Supplied records section start

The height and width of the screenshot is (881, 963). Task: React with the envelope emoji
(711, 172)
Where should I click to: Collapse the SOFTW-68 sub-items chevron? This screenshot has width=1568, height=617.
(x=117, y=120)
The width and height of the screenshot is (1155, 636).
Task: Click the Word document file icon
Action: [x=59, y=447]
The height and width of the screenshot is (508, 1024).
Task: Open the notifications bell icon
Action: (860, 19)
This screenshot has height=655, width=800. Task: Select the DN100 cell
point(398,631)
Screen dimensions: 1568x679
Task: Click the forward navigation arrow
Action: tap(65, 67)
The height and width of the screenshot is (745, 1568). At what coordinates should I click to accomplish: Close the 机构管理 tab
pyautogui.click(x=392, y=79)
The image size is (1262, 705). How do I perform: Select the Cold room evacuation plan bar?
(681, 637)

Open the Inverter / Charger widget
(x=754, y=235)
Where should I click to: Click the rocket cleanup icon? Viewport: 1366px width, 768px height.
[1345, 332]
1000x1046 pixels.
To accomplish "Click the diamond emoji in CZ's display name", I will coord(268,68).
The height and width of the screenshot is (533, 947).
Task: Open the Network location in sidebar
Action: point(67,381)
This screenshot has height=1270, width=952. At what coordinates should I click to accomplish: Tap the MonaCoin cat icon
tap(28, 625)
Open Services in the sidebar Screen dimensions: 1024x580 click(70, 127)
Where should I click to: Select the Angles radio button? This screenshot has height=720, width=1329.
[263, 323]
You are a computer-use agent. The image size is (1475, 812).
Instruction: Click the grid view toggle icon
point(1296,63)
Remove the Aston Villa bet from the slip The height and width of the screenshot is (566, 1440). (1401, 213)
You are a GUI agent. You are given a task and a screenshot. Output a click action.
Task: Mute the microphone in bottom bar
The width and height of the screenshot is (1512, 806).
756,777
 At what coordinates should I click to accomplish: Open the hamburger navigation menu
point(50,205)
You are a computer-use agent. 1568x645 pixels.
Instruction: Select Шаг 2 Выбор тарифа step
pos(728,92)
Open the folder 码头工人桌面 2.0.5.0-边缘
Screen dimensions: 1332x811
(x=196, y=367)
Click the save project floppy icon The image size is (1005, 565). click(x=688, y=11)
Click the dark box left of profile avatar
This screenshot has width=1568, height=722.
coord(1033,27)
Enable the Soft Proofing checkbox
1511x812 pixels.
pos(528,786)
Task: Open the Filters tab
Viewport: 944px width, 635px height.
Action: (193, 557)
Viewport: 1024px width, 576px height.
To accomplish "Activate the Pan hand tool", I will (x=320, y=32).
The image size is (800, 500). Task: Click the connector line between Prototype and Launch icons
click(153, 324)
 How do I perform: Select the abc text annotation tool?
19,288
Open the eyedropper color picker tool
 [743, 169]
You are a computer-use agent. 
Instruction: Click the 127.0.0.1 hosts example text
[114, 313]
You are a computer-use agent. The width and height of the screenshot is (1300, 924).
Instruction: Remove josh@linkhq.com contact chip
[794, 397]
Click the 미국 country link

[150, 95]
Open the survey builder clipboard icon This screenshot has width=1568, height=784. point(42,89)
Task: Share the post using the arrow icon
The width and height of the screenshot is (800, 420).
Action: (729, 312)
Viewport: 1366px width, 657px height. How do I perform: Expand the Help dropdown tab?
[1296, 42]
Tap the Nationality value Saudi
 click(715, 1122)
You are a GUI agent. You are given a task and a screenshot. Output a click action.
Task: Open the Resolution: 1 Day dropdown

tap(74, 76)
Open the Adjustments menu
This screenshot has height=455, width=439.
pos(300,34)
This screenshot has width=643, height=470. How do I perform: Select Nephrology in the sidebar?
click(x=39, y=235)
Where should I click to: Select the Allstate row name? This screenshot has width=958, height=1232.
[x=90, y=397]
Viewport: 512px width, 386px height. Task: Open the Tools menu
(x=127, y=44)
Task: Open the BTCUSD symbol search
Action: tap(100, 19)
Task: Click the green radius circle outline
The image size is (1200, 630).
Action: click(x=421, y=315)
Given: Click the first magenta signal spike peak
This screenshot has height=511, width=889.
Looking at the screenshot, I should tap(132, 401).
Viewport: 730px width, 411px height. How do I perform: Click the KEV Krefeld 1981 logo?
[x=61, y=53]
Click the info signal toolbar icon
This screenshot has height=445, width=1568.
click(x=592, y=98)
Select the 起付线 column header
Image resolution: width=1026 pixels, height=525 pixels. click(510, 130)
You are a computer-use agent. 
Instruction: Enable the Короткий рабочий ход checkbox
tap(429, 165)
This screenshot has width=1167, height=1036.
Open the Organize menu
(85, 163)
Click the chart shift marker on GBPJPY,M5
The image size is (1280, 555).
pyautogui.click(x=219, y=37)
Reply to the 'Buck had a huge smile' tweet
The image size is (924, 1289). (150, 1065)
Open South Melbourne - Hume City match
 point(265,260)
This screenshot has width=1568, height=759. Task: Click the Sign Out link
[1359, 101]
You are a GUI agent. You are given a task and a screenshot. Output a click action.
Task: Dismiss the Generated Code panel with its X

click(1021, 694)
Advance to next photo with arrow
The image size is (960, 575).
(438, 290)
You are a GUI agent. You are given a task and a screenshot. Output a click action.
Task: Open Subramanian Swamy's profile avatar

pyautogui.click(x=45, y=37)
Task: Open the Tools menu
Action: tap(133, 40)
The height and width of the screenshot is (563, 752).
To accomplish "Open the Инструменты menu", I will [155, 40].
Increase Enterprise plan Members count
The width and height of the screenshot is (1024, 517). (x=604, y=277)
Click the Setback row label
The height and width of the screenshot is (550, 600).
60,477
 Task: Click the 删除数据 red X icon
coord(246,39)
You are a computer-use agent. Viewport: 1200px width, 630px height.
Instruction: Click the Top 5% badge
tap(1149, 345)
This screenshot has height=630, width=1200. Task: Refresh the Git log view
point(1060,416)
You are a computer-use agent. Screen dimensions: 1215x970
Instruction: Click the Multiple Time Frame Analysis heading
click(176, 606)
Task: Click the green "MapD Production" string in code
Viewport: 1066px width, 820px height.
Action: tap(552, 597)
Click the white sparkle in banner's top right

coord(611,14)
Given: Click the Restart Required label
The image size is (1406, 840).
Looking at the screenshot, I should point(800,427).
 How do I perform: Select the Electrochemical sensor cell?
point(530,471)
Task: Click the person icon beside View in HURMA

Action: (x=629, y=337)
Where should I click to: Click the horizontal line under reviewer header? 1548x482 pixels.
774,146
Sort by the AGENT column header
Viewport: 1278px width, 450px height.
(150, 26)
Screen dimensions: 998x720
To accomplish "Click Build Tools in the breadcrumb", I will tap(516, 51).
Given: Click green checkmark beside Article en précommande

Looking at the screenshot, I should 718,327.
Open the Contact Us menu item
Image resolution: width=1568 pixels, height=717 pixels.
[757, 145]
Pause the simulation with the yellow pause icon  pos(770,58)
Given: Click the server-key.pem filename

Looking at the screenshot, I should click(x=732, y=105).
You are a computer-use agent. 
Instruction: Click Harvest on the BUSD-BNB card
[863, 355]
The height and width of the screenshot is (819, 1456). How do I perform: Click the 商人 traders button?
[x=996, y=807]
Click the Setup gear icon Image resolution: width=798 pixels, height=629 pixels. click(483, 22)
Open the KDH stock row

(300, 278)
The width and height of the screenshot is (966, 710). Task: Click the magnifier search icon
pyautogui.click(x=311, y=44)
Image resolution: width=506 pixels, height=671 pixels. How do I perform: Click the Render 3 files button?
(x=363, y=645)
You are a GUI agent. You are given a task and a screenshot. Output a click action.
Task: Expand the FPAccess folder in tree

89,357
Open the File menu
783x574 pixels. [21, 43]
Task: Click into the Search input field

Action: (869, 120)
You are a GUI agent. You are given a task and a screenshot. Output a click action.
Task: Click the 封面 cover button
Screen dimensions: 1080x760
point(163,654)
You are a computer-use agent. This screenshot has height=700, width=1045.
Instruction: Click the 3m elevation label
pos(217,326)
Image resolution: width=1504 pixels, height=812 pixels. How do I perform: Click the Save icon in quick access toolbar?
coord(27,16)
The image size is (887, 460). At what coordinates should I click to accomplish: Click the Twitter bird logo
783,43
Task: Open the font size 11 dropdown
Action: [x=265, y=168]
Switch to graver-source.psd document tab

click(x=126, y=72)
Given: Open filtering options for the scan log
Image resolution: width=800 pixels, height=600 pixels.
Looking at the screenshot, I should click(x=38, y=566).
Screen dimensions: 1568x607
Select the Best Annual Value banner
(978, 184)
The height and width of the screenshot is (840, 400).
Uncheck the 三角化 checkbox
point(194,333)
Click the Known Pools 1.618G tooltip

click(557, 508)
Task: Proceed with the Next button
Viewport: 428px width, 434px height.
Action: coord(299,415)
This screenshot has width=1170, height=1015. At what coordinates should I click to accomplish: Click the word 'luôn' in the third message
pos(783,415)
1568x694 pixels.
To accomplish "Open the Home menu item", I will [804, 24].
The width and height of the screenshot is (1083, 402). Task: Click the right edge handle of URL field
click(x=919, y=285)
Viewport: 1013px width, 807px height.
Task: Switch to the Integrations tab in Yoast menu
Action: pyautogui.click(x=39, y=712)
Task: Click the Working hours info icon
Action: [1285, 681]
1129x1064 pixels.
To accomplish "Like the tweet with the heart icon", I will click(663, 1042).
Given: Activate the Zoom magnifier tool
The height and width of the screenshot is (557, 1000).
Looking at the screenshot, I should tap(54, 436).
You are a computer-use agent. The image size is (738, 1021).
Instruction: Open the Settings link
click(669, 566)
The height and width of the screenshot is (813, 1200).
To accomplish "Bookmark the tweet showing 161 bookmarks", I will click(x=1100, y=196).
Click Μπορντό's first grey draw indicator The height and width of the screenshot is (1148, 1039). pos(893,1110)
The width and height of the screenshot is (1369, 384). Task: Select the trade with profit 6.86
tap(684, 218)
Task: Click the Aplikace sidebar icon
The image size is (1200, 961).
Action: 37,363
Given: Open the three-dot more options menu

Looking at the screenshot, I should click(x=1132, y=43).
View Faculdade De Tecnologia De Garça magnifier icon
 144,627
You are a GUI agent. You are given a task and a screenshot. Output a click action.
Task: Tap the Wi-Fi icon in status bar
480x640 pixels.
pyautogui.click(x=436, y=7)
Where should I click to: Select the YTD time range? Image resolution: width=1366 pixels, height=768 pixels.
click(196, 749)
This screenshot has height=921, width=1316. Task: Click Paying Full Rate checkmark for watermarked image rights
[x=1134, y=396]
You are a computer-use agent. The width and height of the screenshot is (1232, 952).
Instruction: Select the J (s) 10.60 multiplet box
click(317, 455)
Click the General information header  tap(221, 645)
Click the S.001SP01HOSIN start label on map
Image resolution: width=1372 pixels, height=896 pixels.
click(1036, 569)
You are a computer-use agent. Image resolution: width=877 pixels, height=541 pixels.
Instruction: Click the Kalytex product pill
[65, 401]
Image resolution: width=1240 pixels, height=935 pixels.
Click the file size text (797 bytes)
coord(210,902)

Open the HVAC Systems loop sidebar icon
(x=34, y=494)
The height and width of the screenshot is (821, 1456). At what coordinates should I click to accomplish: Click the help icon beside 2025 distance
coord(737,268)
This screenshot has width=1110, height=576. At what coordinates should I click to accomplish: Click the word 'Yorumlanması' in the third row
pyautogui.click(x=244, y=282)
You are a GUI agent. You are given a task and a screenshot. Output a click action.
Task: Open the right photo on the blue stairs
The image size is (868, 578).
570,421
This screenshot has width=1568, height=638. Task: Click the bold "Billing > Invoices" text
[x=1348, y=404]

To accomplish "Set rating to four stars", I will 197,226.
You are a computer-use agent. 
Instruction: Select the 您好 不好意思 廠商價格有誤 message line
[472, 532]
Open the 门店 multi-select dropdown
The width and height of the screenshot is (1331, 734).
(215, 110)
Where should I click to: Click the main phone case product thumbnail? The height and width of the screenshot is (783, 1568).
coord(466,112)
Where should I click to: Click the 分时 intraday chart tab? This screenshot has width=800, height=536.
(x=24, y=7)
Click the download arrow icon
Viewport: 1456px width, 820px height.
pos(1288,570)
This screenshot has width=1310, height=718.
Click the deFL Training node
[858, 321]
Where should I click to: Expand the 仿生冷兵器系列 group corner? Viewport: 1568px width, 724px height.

Supplied records section end

• [Problem requirements]:
Wherever the string "first" occurs in the records, copy the line it is in.

• [Solution for this exercise]:
Given: Click the first magenta signal spike peak
Click Μπορντό's first grey draw indicator The height and width of the screenshot is (1148, 1039). pos(893,1110)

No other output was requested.